Could you set down every entry below exactly as it is?

Stored data entries
________

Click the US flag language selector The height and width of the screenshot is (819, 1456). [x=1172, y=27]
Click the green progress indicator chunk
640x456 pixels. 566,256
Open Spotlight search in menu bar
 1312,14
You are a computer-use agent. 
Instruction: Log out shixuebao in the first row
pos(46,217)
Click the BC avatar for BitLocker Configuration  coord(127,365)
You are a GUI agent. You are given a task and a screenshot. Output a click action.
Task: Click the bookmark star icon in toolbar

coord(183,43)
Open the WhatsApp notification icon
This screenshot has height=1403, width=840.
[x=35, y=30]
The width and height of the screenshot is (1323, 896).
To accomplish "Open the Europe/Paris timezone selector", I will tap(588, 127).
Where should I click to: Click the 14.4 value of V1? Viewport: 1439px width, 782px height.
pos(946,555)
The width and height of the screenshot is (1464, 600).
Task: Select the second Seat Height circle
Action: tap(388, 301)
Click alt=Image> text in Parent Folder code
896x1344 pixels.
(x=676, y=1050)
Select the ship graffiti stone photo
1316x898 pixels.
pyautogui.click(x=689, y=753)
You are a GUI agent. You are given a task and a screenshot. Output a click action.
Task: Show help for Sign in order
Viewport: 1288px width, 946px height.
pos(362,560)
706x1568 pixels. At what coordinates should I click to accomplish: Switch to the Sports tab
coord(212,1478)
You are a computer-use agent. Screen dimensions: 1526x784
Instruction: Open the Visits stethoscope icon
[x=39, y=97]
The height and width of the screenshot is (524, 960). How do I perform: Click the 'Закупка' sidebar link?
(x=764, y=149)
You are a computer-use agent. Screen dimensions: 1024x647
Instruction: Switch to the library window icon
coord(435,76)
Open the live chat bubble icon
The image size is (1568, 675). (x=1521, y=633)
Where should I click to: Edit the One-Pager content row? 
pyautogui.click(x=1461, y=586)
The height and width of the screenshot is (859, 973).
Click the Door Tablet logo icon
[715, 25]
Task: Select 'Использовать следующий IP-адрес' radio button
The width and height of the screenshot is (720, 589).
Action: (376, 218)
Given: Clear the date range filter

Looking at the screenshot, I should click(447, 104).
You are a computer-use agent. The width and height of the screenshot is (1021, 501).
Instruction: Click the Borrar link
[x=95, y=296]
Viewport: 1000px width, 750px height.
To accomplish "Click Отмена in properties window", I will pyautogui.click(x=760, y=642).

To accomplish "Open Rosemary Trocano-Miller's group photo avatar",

________

- _Exercise solution_
Click the US flag language selector The height and width of the screenshot is (819, 1456). [x=1172, y=27]
Click the green progress indicator chunk
640x456 pixels. 566,256
Open Spotlight search in menu bar
 1312,14
You are a computer-use agent. 
Instruction: Log out shixuebao in the first row
pos(46,217)
Click the BC avatar for BitLocker Configuration  coord(127,365)
You are a GUI agent. You are given a task and a screenshot. Output a click action.
Task: Click the bookmark star icon in toolbar

coord(183,43)
Open the WhatsApp notification icon
This screenshot has height=1403, width=840.
[x=35, y=30]
The width and height of the screenshot is (1323, 896).
To accomplish "Open the Europe/Paris timezone selector", I will tap(588, 127).
Where should I click to: Click the 14.4 value of V1? Viewport: 1439px width, 782px height.
pos(946,555)
The width and height of the screenshot is (1464, 600).
Task: Select the second Seat Height circle
Action: tap(388, 301)
Click alt=Image> text in Parent Folder code
896x1344 pixels.
(x=676, y=1050)
Select the ship graffiti stone photo
1316x898 pixels.
pyautogui.click(x=689, y=753)
You are a GUI agent. You are given a task and a screenshot. Output a click action.
Task: Show help for Sign in order
Viewport: 1288px width, 946px height.
pos(362,560)
706x1568 pixels. At what coordinates should I click to accomplish: Switch to the Sports tab
coord(212,1478)
You are a computer-use agent. Screen dimensions: 1526x784
Instruction: Open the Visits stethoscope icon
[x=39, y=97]
The height and width of the screenshot is (524, 960). How do I perform: Click the 'Закупка' sidebar link?
(x=764, y=149)
You are a computer-use agent. Screen dimensions: 1024x647
Instruction: Switch to the library window icon
coord(435,76)
Open the live chat bubble icon
The image size is (1568, 675). (x=1521, y=633)
Where should I click to: Edit the One-Pager content row? 
pyautogui.click(x=1461, y=586)
The height and width of the screenshot is (859, 973).
Click the Door Tablet logo icon
[715, 25]
Task: Select 'Использовать следующий IP-адрес' radio button
The width and height of the screenshot is (720, 589).
Action: (376, 218)
Given: Clear the date range filter

Looking at the screenshot, I should click(447, 104).
You are a computer-use agent. The width and height of the screenshot is (1021, 501).
Instruction: Click the Borrar link
[x=95, y=296]
Viewport: 1000px width, 750px height.
To accomplish "Click Отмена in properties window", I will pyautogui.click(x=760, y=642).

To accomplish "Open Rosemary Trocano-Miller's group photo avatar",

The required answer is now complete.